The first is that Republican partisans can use race as a proxy to identify communities with large numbers of Democratic voters. In 2020, according to the Pew Research Center, 92 percent of non-Hispanic Black voters supported Democrat Joe Biden over Republican Donald Trump — and that’s after Trump slightly improved his performance among African Americans compared to 2016.
That means that state lawmakers who wish to prevent Democrats from voting can do so through policies that make it harder for Black voters (and, to a lesser extent, most other nonwhite voters) to cast a ballot. And Republican lawmakers haven’t been shy about doing so.
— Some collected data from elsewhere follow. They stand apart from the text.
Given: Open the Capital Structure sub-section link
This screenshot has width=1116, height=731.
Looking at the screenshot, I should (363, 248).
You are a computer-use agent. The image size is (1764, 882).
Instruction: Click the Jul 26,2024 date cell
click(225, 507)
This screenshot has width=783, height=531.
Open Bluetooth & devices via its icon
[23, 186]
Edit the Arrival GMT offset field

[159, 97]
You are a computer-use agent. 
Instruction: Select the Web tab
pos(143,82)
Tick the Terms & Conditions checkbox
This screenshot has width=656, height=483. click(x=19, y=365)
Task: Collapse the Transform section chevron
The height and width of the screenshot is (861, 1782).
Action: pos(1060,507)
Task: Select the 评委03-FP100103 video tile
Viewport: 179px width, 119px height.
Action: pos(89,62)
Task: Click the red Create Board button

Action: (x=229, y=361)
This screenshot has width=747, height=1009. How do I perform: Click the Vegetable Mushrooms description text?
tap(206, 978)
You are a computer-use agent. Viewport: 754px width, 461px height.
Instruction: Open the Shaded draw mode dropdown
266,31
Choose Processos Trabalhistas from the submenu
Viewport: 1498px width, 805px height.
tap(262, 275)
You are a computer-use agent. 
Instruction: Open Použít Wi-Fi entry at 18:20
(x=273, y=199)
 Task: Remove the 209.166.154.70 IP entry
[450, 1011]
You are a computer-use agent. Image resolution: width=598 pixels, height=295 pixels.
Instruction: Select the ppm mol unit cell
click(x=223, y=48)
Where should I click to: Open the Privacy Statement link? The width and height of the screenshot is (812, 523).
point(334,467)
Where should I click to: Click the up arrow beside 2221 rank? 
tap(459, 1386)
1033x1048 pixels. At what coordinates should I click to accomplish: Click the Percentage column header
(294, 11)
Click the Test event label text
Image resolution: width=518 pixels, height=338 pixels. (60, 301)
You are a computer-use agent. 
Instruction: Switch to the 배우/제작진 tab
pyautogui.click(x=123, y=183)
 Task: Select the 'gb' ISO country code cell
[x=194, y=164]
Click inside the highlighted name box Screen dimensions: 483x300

As a federal appeals court wrote in 2016 about a North Carolina law that included many provisions making it harder to vote, “the new provisions target African Americans with almost surgical precision.”
An even more stark example: Georgia recently enacted a law that effectively enables the state Republican Party to disqualify voters and shut down polling precincts. If the state GOP wields this law to close down most of the polling places in the highly Democratic, majority-Black city of Atlanta, it’s unclear that a Voting Rights Act that’s been gravely wounded by three Supreme Court decisions remains vibrant enough to block them.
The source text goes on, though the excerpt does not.